Let’s start by creating a new variable which represents the difference between “sale” and “list”:
homeprice$diff <- homeprice$sale - homeprice$listNow, let’s examine this difference with a box plot.
Boxplot of difference by neighborhood
ggplot(homeprice, aes(x = as.factor(neighborhood), y = diff)) +
geom_boxplot(fill = "lightgreen") +
labs(
title = "Sales Price Minus Listing Price by Neighborhood",
x = "Neighborhood Rank (1 = Poor, 5 = Rich)",
y = "Sale - List Price (in $1000s)"
)
Et voilà! Interestingly, from the boxplot, we can see that homes in poorer neighborhoods (rank 1) tend to sell well above their listing price, with a median difference of over 20,000 dollars.

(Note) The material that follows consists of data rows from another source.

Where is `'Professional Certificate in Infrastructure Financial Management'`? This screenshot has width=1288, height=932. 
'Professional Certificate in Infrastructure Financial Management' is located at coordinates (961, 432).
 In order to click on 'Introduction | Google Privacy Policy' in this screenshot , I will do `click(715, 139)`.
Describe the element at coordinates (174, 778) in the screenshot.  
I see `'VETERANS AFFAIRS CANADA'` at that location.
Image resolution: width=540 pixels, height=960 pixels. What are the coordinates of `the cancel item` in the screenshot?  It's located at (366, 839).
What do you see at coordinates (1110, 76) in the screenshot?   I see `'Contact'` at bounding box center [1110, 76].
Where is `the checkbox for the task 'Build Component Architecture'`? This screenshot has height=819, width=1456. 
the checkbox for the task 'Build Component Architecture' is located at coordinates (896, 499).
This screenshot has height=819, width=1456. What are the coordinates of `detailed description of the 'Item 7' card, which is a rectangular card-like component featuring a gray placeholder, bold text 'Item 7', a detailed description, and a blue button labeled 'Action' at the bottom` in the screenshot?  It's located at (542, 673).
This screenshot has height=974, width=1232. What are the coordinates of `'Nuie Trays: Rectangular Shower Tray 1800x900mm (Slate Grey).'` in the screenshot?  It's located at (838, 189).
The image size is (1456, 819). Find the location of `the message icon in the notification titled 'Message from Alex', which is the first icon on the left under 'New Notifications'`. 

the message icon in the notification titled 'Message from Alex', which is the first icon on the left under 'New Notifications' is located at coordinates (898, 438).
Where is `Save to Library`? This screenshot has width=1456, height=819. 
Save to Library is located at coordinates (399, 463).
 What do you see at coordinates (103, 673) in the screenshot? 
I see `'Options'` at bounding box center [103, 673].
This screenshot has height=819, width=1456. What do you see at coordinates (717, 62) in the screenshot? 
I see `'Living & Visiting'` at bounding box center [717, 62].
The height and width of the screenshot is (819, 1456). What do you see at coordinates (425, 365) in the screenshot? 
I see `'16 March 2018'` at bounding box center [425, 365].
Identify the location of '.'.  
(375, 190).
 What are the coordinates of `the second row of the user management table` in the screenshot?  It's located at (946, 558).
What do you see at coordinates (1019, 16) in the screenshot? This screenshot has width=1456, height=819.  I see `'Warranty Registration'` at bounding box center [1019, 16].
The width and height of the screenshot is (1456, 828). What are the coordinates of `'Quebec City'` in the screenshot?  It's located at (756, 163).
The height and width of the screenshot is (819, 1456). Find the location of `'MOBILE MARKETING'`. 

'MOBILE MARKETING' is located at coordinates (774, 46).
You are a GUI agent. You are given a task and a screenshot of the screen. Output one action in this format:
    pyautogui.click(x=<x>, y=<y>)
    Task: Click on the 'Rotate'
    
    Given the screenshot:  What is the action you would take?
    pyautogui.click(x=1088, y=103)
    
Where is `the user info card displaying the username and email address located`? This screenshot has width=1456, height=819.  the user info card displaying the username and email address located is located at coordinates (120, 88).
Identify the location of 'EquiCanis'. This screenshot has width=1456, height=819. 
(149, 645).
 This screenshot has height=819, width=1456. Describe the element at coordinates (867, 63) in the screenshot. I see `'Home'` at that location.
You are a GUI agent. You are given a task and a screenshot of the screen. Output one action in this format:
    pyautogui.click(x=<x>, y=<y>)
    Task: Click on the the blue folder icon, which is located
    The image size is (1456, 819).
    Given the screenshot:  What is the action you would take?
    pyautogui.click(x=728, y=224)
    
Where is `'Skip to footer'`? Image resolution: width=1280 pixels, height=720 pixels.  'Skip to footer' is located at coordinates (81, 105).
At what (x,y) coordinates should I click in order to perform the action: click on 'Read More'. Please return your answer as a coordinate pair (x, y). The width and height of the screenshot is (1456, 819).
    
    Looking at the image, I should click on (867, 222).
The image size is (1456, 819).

This could suggest that sellers are underpricing homes…or that these areas experience higher-than-expected demand.
In contrast, homes in the wealthiest neighborhoods (rank 5) often sell below their listing price, with a median shortfall around 15,000–20,000 dollars. This may reflect overambitious pricing or less competitive pressure in high-end markets. Neighborhoods ranked 2–4 show differences closer to zero, suggesting more balanced or accurate pricing overall.
Thank you for taking the time to read my final report. Ta ta!